• Exercise goal: The records that follow are to be transcribed exactly.

• Data for the task:
=======
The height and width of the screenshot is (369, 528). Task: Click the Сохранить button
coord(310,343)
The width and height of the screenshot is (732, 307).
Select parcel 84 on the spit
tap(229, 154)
=======
• Finished task:
The height and width of the screenshot is (369, 528). Task: Click the Сохранить button
coord(310,343)
The width and height of the screenshot is (732, 307).
Select parcel 84 on the spit
tap(229, 154)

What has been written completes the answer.